Entré a la mezquita de Al Aqsa, la misma que, desde su construcción 705—714 por el califa El Walid, había sufrido dos fuertes terremotos. Restaurada en 1040, los Cruzados la utilizaron como cuartel. Una falta de respeto enorme, sin duda. Las religiones siembran discordias y encienden guerras. El hombre se empeña en buscar a Dios, pero no se deja atrapar por Él. Sobre la explanada del templo, la hermosa fuente de El Kas que los musulmanes utilizan para el rito de la purificación, era una invitación a la reflexión. A buen seguro que, de haber existido entonces, Pedro se hubiera lavado cabeza, pies y manos, en esta fuente; porque por más que insistió, el Maestro sólo le lavó los pies, y en qué apuros lo puso. —“El que está limpio no necesita lavarse más que los pies”.

Pasé luego a la mezquita de La Roca. Al salir, me detuve en la Qaytbay Sabil, la fuente consagrada en Sólo almas de exquisita sensibilidad, pensé, han podido crear obras arquitectónicas de tanta belleza. Es que, el alma del ser humano es unívoca. Ha salido de las manos del Creador a su imagen y semejanza. Proseguí. En estos pensamientos andaba, cuando llegué a la iglesia del “Paternoster”.

El Padre nuestro, en casi todas las lenguas. El mismo Dios, invocado con tantos balbuceos de tantos hijos dispersos, todos llamándole Padre; y sin embargo, divididos, desde Babel, más que por las lenguas, por los corazones. Me acordé del monasterio trapense de Latroun, entre Jerusalén y Tel Aviv, posible emplazamiento de Emaús. Evocaba recuerdos de discípulos con prisa. Efectivamente, Emaús era el símbolo de la prisa, de la desesperanza y la evasión. La prisa está aliada con la desesperanza. El “Paternoster”, iglesia mandada edificar por Elena, madre del emperador Constantino, en el siglo IV. Los turistas buscaban afanosamente, entre tantas que ornaban los muros, la lápida que contuviera la versión correspondiente en su lengua patria.

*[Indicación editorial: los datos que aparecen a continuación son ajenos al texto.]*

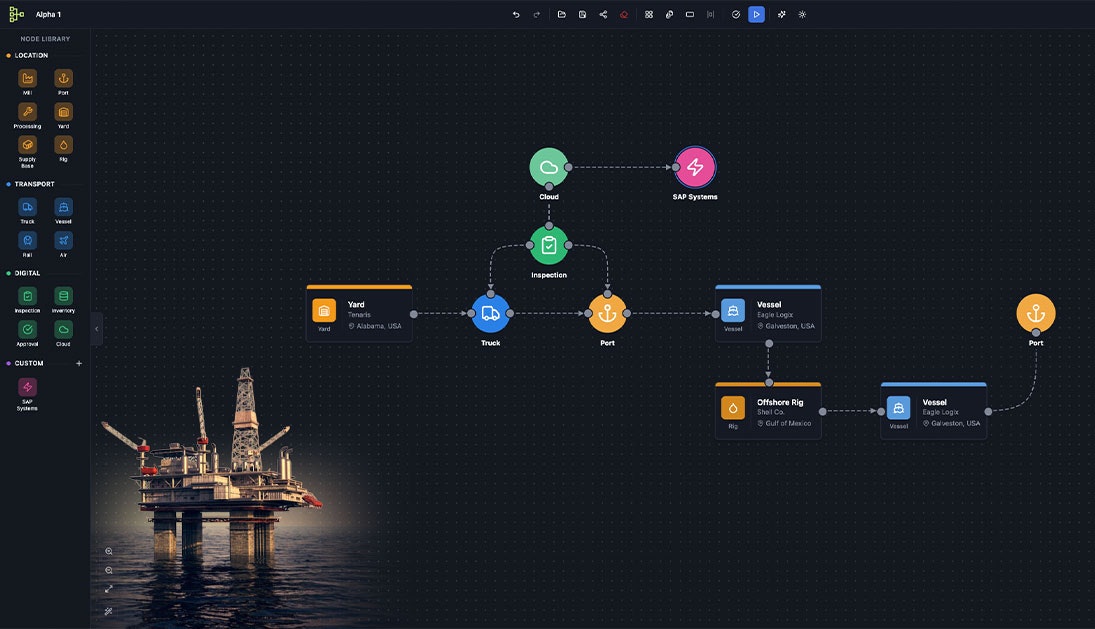Click the share icon in the toolbar

click(x=602, y=13)
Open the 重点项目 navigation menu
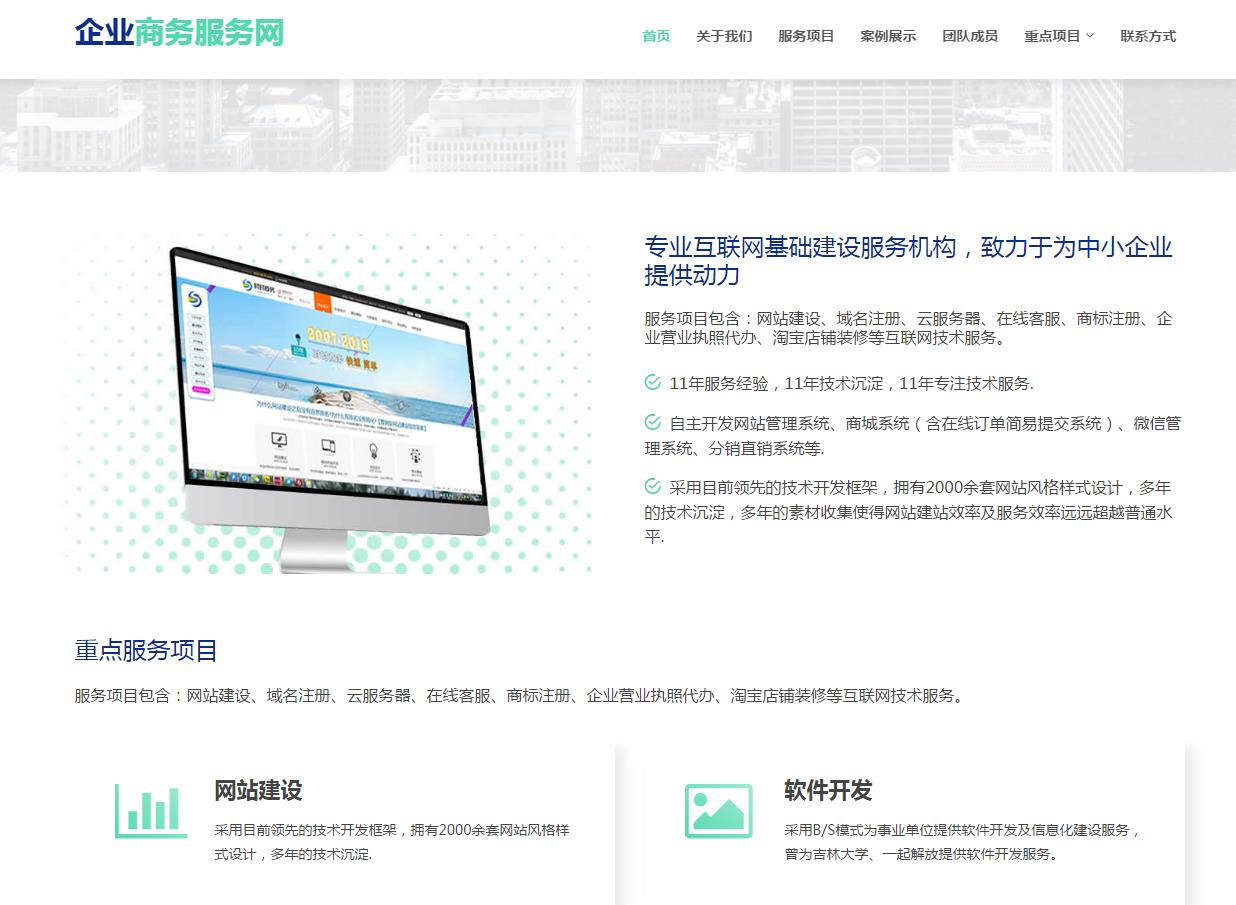The height and width of the screenshot is (905, 1236). coord(1052,36)
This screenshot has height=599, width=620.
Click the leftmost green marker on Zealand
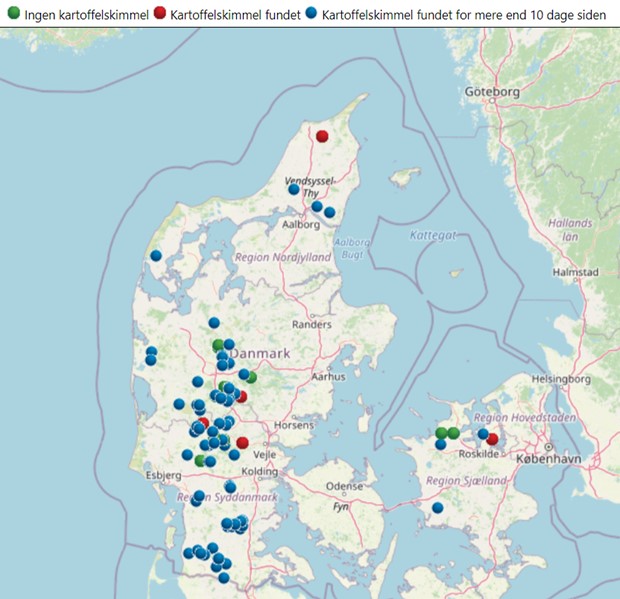pos(441,433)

Lo dicho, discípulos de la evasión, de la desesperanza y de la prisa. Pero a Jerusalén se vuelve siempre. Y a Jerusalén volvieron ellos, tras el encuentro tenido con Jesús por el camino, y en la inconclusa cena. Domingo de Resurrección. ¿Qué prisa tenían aquellos discípulos del Maestro? ¿No acababan de oír a las mujeres que habían visto a Cristo resucitado? ¿No pudieron esperar un poco, tan sólo un poco, ante tan tremenda y fausta noticia?

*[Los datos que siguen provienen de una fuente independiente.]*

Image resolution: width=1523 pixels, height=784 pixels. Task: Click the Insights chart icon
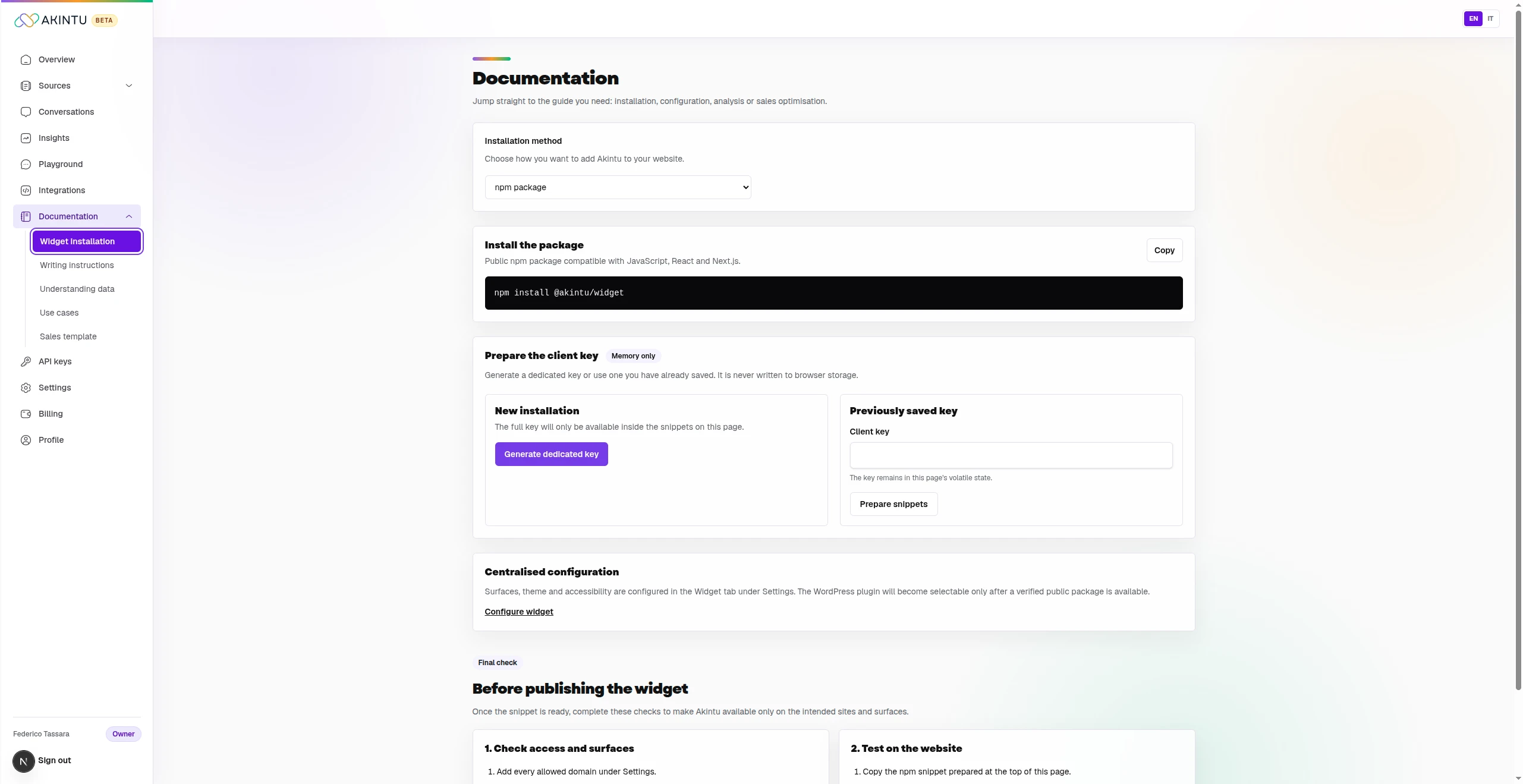click(x=26, y=138)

—“¿No sabes lo que ha pasado estos días en Jerusalén?”. ¿Y quién lo sabía? ¿Acaso ellos lo sabían? De ser así, ¿se hubieran marchado sin indagar a fondo la realidad sobre la resurrección? ¿Sin un intento, al menos, de encuentro con Cristo resucitado? Las cosas sólo se saben en profundidad desde la fe. Yo también necesitaba certeza. Así que, sin pensarlo más, me fui al jardín de la Resurrección. Como María Magdalena, para estar en vigilante espera. Que aquella mañana era de resurrección. El alba empezaba a clarear y los olivos tenían el aroma de la flor. Y en actitud de vigilante espera, intenté pintar la noche, plena de sueños y estrellas, con el azul de mis pasos. Me puse a grabar en el cielo un corazón, tan grande, universal y desnudo, que olía a libertad, a viento y lluvia; a madreselva, y manzana; y a tierra recién mojada. Me puse a pintar la noche, en un lienzo de estrellas. Le puse el color del alba. Le bordé ribetes de esperanza donde tuviera cabida la ternura de los niños y la inocencia perdida en la entraña de los padres.

Quise pintar la noche con los pinceles que guardan la sonrisa de la luna y el latir de los luceros. Intenté sembrar claridades en el corazón de los hombres, las mujeres y los niños. Era el color de la vida. El color de la esperanza; una esperanza tan grande que hasta cabía la paz. Nunca más la guerra. Pero para eso, no podía faltar el amor. Y de amor pinté la noche, cuando ya el alba apuntaba y la resurrección alegraba el alma de los olivos que derramaban copioso el aceite, curando tantas heridas.

Y en el lienzo del jardín pinté de resurrección la noche. De resurrección y de vida. Y le puse una estrella, donde Cristo volvió a la vida. De sus puntas cardinales, de azul y blanco, como la estrella de David, colgué la paz, y la alegría, que arropé con el relente del alba. María Magdalena guardaba en su corazón el aroma del alba, el perfume de los nardos. Y una lágrima enamorada. Era domingo temprano, domingo muy de mañana. —“No me toques, María, aún no he subido al Padre”.